At first, this world seems to be the kind that modern Hollywood loves best: a world without women. But it becomes clear that it is in fact a world with One Woman: Charlize Theron's Woman (yes, there are other female actors, but save one addressed in the SPOILER comment, they are not really characters at all, though to be fair most of the characters are not really "characters" so much as potential dangers). Like most MW1W, it also becomes quickly clear that she is not a woman at all, but a meaning for the Man: a memory of golden sex and comfort. For my friend Peg, with whom I saw the film, this was part of showing the Man's gradual loss of humanity, but for me he never had any. From beginning to end, he is the same: terrified and paranoid, too afraid to live, but too afraid to die. Even when we flash back to the beginning of the apocalypse, he is the same bundle of terror and frozen indecision. His only deterioration is physical.
I suppose that as a meditation on how to live when all the comforts of culture are stripped away, the filmmakers want to set up a little behavioural experiment, but even there it fails. If you know you're living in a post-apocalyptic world where violent gangs rove the blighted landscape looking to kill your for your possessions and might even eat you up, do you:
A) Keep to the unpopulated areas, move at night, travel light and be silent.
or
B) Drive your noisy shopping cart piled high with stuff in broad daylight (well, such as it is in this murky world) along the main highway, the one place roving cannibalistic gangs will surely be found as they obstinately seek out the nearly depleted fossil fuels (leading one to assume that the gangs are made up of former oil execs and car manufacturers)?

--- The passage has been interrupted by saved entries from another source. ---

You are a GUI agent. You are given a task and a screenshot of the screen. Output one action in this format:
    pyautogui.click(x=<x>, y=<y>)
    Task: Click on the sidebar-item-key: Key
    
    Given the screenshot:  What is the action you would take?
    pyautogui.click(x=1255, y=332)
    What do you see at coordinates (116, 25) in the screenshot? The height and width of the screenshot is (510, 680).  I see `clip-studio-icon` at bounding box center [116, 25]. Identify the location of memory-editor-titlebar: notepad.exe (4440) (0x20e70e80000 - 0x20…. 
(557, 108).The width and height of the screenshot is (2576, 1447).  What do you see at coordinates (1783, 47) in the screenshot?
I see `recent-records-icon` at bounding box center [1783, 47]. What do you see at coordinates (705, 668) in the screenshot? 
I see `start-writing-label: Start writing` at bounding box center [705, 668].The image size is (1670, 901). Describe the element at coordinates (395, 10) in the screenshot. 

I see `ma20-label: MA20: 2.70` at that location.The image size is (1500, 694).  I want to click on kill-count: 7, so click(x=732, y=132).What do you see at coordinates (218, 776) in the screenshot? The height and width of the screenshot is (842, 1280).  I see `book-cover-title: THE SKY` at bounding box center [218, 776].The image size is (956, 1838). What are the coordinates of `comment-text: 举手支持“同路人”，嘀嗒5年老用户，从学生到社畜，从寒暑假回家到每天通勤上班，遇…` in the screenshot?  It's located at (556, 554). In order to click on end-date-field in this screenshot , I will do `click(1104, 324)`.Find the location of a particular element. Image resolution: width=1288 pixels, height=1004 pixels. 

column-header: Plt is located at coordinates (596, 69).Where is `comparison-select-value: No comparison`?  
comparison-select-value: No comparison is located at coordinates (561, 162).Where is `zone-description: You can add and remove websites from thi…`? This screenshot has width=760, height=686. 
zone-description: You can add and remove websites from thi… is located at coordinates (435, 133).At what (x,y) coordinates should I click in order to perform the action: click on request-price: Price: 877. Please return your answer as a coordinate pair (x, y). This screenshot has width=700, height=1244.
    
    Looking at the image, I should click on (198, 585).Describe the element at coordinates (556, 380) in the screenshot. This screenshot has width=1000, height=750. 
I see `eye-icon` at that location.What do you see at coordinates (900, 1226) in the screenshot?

[More in the spoilers comments]
So, no -- I didn't like The Road despite a good cast and a well-designed look. Cameos were particularly ridiculous, filled with obvious camera work designed in the most notable case to scream "isn't this Oscar-worthy! Look at this gesture!" I can't help contrasting this with the absolutely stellar cast of Young Victoria, who were without exception excellent yet completely immersed in their characters, not showboating for their reputations.